A Pagani il clima pre-elettorale restituisce un quadro complesso e meno lineare rispetto a quanto appare in superficie. Se da un lato il centrosinistra tenta di mostrarsi compatto, dall’altro emergono criticità interne che mettono in discussione la solidità della coalizione. Problemi nella definizione delle liste e l’assenza di una visione politica pienamente definita lasciano intravedere un progetto ancora in fase di costruzione.
Centrosinistra: unità fragile e progetto incompleto
L’immagine di un fronte unito non trova ancora piena conferma nei fatti. Le difficoltà organizzative e la mancanza di una proposta politica strutturata evidenziano una coalizione che, al momento, appare più come un cantiere aperto che come una macchina elettorale pronta. L’unità dichiarata non si traduce ancora in una reale forza sul territorio.
Di segno diverso la situazione nel centrodestra, dove non si registra una semplice frammentazione, ma la presenza di due aree politiche distinte e attive. Le candidature di Nicola Campitiello e D’Onofrio rappresentano due poli capaci di intercettare consenso e radicamento sul territorio.
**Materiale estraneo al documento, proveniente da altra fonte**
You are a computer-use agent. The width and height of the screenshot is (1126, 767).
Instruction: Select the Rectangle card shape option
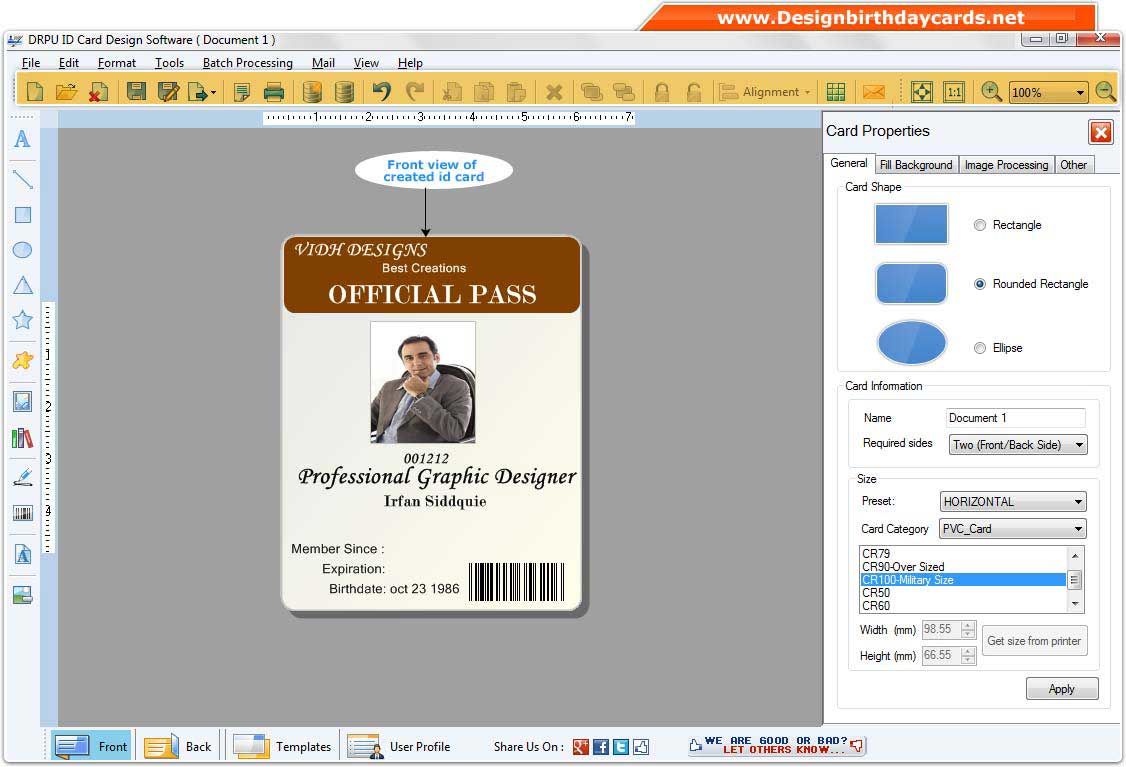pos(980,225)
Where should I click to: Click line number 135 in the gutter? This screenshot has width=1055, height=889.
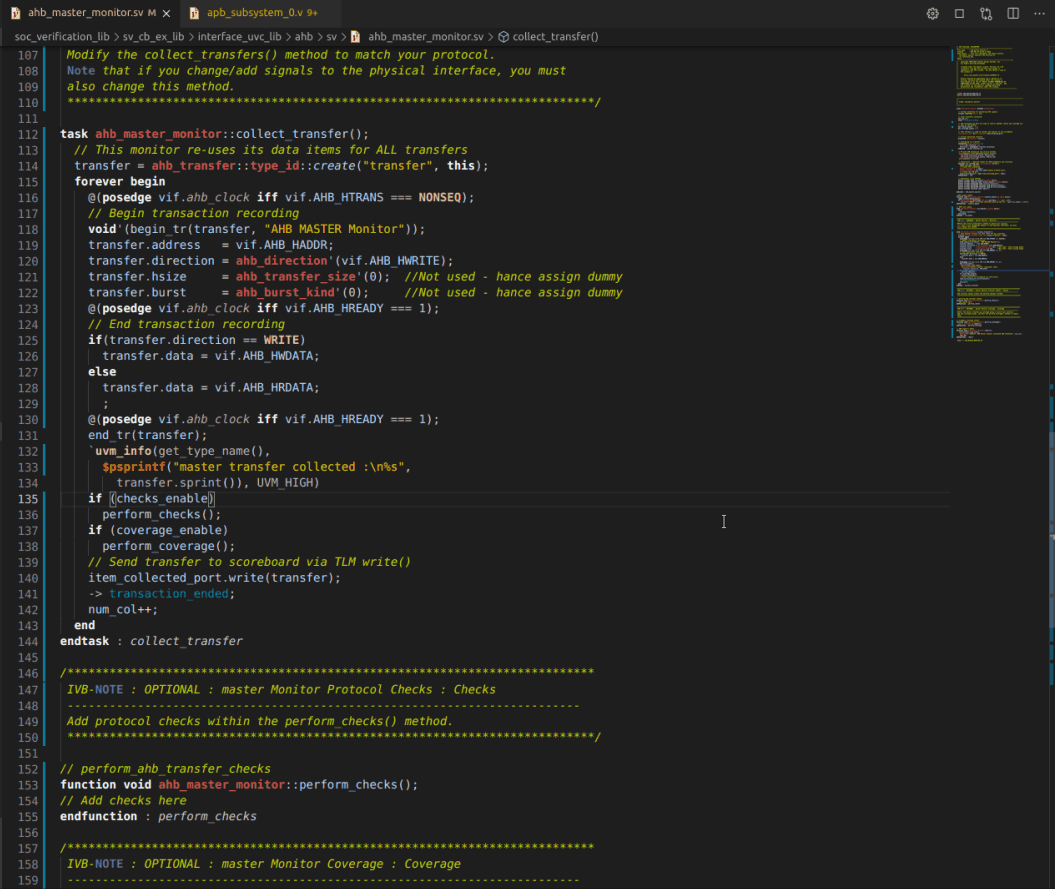point(27,498)
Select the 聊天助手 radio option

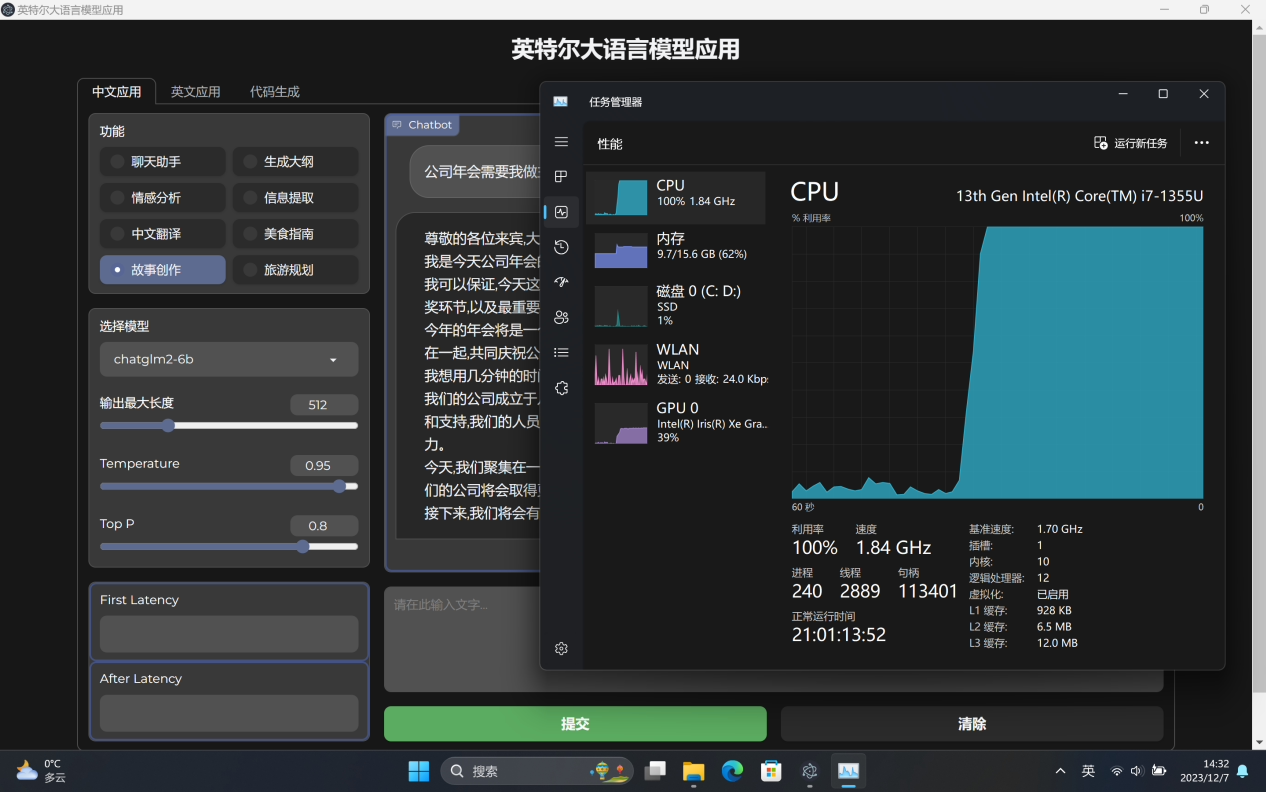[x=162, y=162]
Una pluralità che, più che indebolire lo schieramento, evidenzia una certa vitalità politica e la presenza di leadership differenti ma competitive.
Equilibri in movimento e nuovi assetti
Diversa la posizione di De Prisco, che appare oggi meno centrale rispetto al passato. L’uscita di gruppi significativi come “Orizzonte Comune” e “Avanti”, guidato da Bottone, ha infatti contribuito a ridefinire gli equilibri, ridimensionandone il peso nello scenario complessivo.
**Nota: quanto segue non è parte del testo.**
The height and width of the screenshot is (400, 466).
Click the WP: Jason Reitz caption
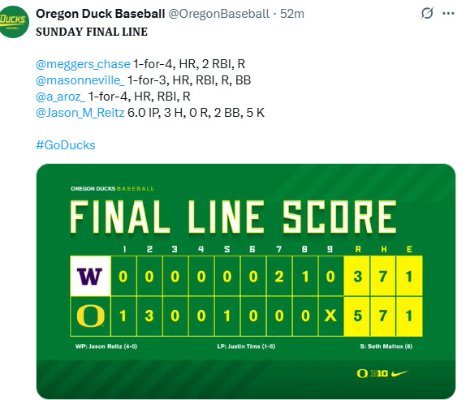tap(106, 346)
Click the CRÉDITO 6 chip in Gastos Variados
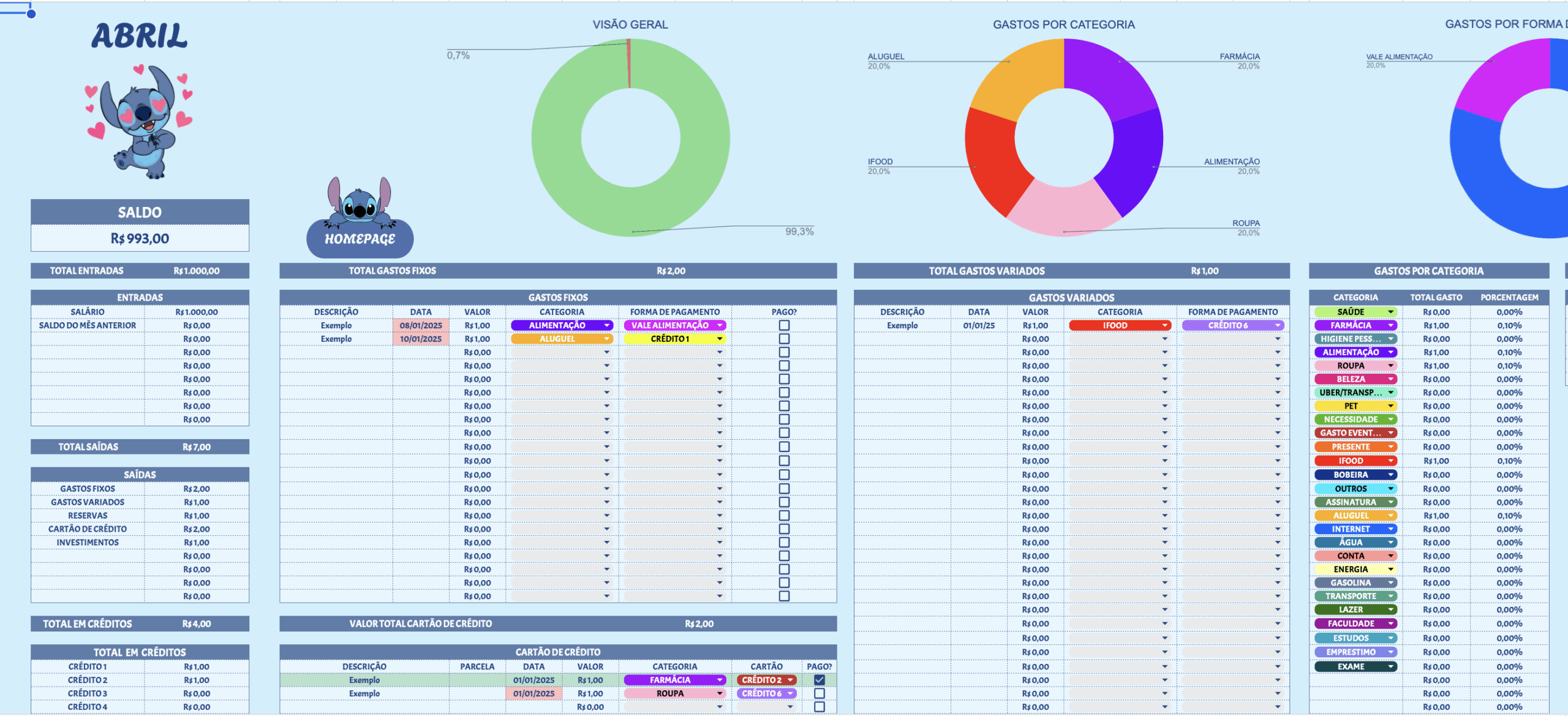The height and width of the screenshot is (716, 1568). pos(1232,325)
In questo contesto, la competizione elettorale non si basa tanto sulle alleanze formali quanto sulla capacità di trasformare il consenso in un progetto concreto e credibile. Le prossime settimane saranno determinanti per chiarire gli assetti definitivi. A fare la differenza, però, saranno numeri, proposte e radicamento reale sul territorio, più delle dichiarazioni politiche.